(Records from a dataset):
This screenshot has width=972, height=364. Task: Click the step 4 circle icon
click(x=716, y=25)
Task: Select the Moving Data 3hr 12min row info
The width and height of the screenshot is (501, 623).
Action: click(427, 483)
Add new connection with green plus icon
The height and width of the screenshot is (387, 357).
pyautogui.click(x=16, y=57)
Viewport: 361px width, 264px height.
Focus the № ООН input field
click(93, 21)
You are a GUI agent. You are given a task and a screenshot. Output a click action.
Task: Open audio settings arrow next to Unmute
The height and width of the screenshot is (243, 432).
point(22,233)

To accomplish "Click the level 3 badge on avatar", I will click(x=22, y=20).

(Exercise objective):
Reproduce each line of the entries above from the one containing "Task: Open audio" through the last, exactly, and no other line.

(Solution for this problem):
Task: Open audio settings arrow next to Unmute
The height and width of the screenshot is (243, 432).
point(22,233)

To accomplish "Click the level 3 badge on avatar", I will click(x=22, y=20).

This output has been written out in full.